I can usually churn out a pot of Chicken and Dumplings in about an hour, it's good and hearty, the gravy is thick and full of veggies, the dumplings are light and fluffy and the chicken is juicy and delicious. Sunday would've been just like that if only I'd remembered to bring the recipe with me. Oops! I tried to recreate the spices from memory. Judging from how it smelled simmering on the stove I thought I had them right. SO TOTALLY DID NOT HAVE THEM RIGHT!

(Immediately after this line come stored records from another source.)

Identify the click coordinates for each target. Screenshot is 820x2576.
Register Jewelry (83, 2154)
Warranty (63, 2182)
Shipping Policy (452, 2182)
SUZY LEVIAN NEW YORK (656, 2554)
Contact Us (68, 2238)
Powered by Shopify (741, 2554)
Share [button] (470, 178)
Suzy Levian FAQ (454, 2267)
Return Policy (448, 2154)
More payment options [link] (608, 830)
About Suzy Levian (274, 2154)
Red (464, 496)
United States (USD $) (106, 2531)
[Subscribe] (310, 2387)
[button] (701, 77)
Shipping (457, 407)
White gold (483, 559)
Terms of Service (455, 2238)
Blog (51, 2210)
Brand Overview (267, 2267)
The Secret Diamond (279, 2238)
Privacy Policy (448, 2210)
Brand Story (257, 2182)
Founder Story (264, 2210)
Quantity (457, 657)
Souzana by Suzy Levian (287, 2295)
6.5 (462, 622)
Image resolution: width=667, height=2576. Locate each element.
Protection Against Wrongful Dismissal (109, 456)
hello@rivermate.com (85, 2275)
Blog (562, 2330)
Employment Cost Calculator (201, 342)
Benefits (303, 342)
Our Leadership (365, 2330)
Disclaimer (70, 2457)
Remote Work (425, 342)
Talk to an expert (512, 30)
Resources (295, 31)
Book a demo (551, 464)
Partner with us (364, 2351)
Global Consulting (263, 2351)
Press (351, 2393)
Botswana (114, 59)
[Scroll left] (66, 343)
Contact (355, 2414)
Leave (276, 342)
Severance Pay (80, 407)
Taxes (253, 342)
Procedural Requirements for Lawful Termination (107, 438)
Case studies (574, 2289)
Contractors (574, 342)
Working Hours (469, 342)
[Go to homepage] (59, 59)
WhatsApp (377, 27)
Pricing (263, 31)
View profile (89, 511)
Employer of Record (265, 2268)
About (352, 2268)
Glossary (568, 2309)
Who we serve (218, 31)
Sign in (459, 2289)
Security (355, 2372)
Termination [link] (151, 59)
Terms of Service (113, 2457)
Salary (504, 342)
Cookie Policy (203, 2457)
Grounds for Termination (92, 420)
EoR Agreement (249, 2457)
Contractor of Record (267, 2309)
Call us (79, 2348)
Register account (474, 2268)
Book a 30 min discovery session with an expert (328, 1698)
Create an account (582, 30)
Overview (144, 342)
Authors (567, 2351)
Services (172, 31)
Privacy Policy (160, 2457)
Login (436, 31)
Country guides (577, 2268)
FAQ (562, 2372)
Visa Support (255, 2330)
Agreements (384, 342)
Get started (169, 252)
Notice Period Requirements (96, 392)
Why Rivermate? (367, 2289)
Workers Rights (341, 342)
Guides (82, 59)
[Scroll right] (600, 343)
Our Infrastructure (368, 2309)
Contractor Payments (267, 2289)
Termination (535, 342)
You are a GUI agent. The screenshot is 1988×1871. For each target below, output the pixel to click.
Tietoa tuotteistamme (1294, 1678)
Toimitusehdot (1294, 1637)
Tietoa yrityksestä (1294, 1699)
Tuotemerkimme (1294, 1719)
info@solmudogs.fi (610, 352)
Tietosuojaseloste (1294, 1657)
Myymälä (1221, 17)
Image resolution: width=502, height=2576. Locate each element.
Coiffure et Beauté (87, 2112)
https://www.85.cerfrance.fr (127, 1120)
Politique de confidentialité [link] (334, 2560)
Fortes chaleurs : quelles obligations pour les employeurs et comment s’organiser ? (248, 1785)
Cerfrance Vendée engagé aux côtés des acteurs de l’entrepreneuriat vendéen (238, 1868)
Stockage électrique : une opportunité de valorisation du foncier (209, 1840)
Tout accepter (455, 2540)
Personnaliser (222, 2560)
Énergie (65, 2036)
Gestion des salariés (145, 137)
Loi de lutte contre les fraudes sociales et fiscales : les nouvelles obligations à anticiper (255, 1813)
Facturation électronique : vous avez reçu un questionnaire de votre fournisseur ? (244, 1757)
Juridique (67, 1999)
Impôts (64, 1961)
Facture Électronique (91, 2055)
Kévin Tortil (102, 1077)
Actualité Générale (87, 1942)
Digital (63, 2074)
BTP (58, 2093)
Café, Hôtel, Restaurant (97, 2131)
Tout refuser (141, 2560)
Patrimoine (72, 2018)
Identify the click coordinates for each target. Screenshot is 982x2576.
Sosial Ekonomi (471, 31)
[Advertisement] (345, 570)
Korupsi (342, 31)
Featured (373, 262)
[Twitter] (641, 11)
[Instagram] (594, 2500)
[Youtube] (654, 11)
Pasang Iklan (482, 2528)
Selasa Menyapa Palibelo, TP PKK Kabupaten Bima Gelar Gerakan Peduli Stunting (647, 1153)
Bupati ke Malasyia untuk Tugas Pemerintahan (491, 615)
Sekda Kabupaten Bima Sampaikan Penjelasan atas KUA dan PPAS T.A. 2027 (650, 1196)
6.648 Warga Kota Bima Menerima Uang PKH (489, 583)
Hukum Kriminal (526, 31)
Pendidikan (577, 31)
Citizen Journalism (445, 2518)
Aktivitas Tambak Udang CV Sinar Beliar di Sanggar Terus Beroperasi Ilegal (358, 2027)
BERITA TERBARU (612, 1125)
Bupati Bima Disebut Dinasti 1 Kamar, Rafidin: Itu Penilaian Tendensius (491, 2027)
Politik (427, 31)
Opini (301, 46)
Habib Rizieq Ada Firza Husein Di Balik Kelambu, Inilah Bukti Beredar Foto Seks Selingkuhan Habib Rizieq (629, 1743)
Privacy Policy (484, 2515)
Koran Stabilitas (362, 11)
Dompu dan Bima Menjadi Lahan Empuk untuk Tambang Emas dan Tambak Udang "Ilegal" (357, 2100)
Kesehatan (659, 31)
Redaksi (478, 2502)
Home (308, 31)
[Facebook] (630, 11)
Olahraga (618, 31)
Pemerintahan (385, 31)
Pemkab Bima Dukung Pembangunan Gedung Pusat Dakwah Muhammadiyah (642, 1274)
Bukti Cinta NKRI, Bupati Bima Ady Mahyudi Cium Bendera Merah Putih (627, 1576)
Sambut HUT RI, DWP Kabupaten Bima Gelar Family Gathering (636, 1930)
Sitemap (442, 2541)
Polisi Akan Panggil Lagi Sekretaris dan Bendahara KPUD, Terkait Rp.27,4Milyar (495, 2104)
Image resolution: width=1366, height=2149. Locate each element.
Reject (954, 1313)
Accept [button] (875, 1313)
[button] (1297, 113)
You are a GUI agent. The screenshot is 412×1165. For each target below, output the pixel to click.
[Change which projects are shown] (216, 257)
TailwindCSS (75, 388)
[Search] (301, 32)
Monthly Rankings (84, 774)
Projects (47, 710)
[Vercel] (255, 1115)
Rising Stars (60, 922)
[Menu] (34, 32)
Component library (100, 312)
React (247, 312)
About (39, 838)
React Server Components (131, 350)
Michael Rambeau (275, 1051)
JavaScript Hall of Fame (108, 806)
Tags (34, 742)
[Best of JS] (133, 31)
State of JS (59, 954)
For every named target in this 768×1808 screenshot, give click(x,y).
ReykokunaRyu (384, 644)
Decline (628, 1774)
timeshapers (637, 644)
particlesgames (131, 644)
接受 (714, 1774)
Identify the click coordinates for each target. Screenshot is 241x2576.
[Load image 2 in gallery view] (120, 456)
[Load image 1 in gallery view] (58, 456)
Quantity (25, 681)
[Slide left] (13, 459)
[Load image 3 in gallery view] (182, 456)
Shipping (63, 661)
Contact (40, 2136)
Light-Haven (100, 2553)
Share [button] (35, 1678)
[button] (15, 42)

The gravy didn't develop; it was a water, yucky mess. The dumplings didn't steam properly and ended up being thick lumps of goo on the inside and a soggy mess on the outside. The veggies were the only part that turned out right. Wouldn't you know it, the kids wouldn't eat them. They ended up whining their way away from the table only to have ice cream an hour later. Ice cream for supper - I'm totally kicking hiner at this step mom thing!

Tonight I'm going to try to redeem myself. I'm making turkey loaf, mashed potatoes and gravy, stuffing and green bean casserole. Hopefully it all works out!